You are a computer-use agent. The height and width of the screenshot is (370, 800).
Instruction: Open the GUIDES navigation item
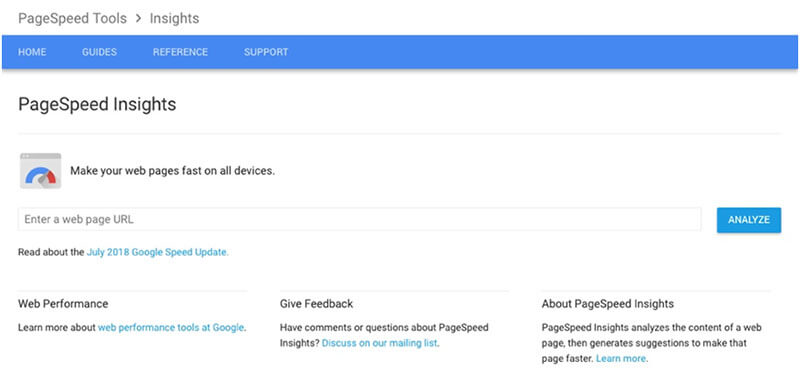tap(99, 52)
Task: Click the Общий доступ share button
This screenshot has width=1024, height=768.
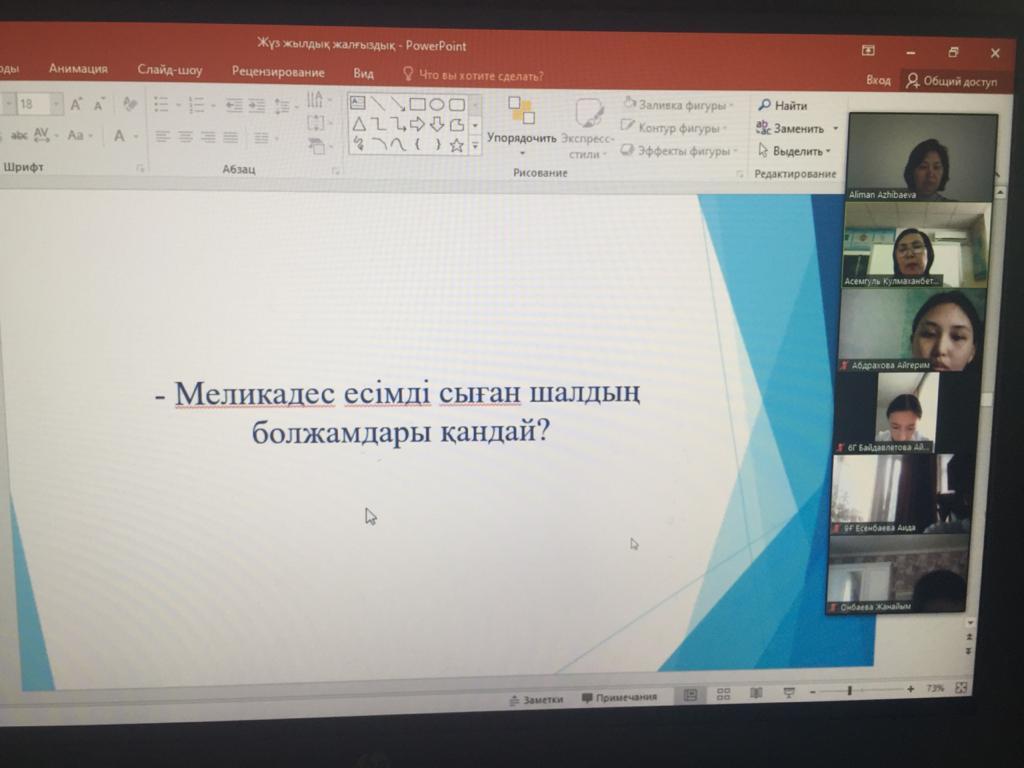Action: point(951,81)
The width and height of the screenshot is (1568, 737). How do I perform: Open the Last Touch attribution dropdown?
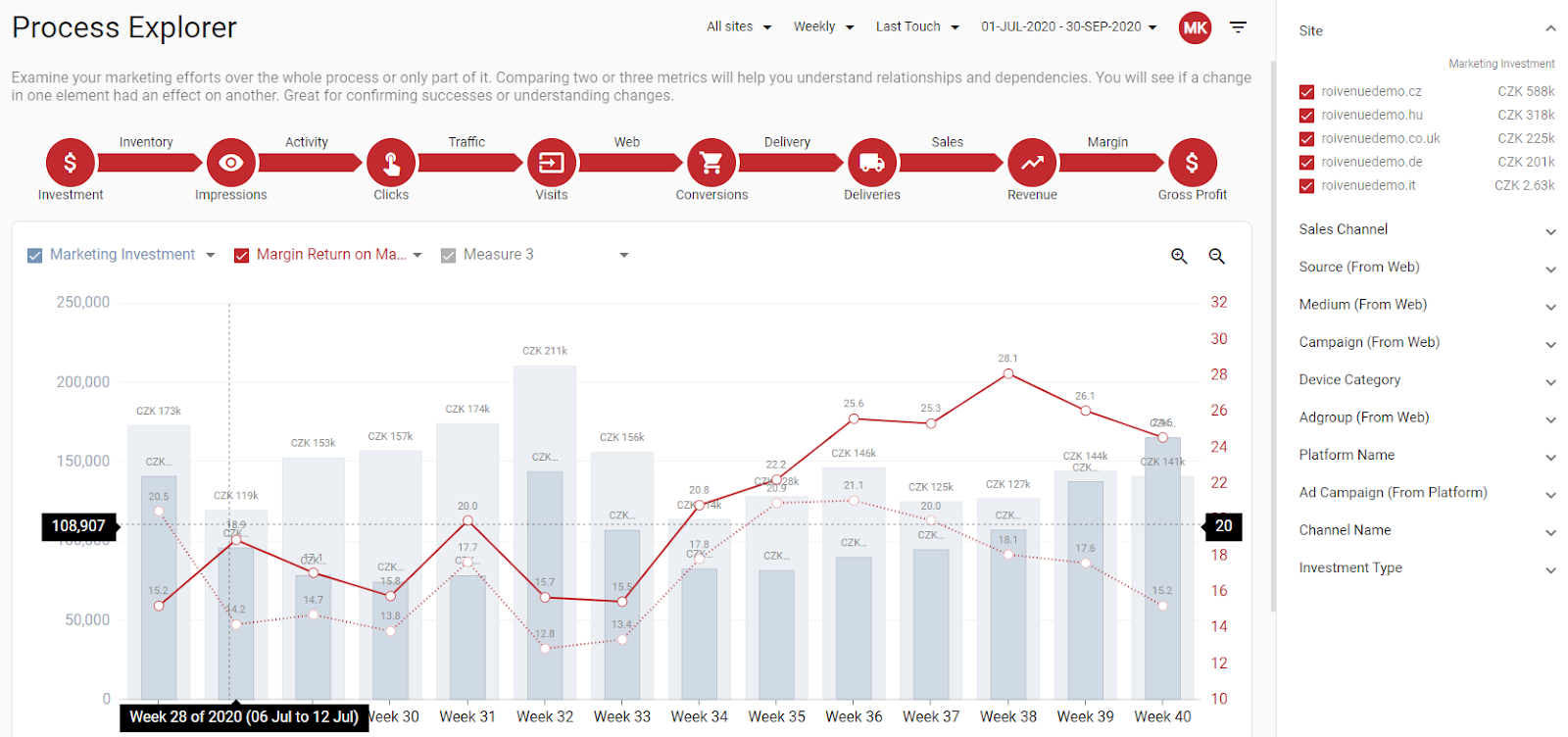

______________________________

Problem: Your answer should hold only the lines from the line with "This screenshot has width=1024, height=768." through the closing line of the records, restated exactly and free of pictures.

Solution to the exercise:
This screenshot has width=1024, height=768.
Action: point(951,81)
The width and height of the screenshot is (1568, 737). How do I perform: Open the Last Touch attribution dropdown?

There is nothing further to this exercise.